**ENTRIES SHOWN**
◇ ◇ ◇ ◇ ◇ ◇ ◇
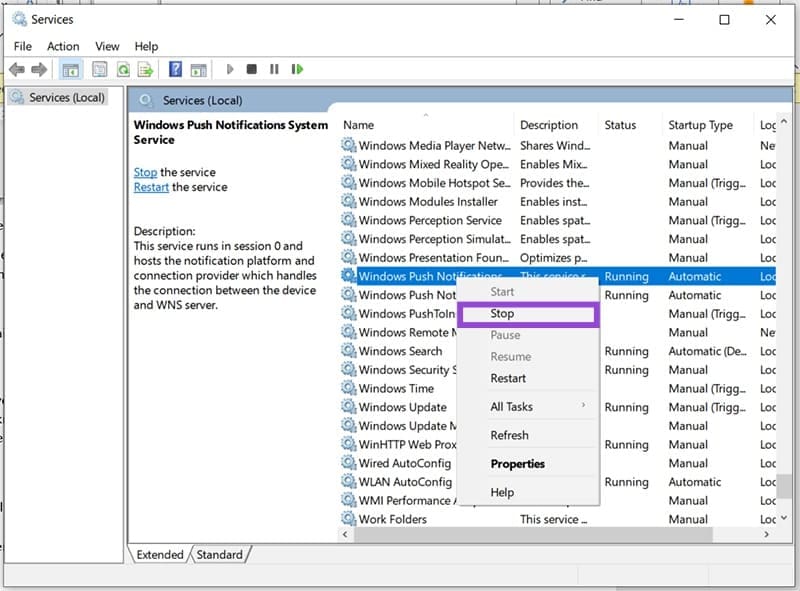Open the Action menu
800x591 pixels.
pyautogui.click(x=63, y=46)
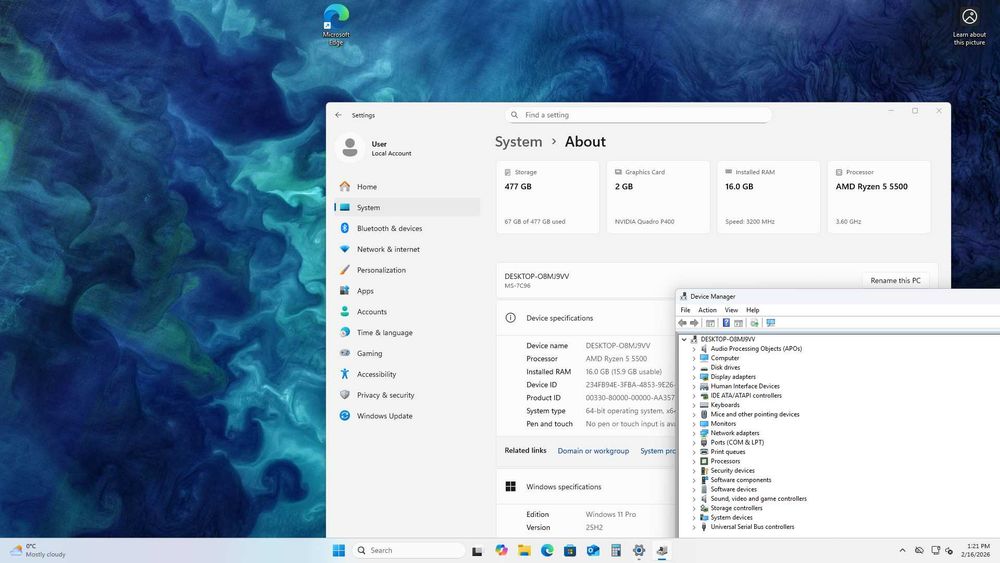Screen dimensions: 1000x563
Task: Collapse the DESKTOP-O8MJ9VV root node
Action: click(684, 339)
◇ ◇ ◇ ◇ ◇ ◇ ◇
**THE PROBLEM**
Return every line of the records above unchanged, leaving out the pictures.

**EXPECTED ANSWER**
Open the Action menu
800x591 pixels.
pyautogui.click(x=63, y=46)
Screen dimensions: 1000x563
Task: Collapse the DESKTOP-O8MJ9VV root node
Action: click(684, 339)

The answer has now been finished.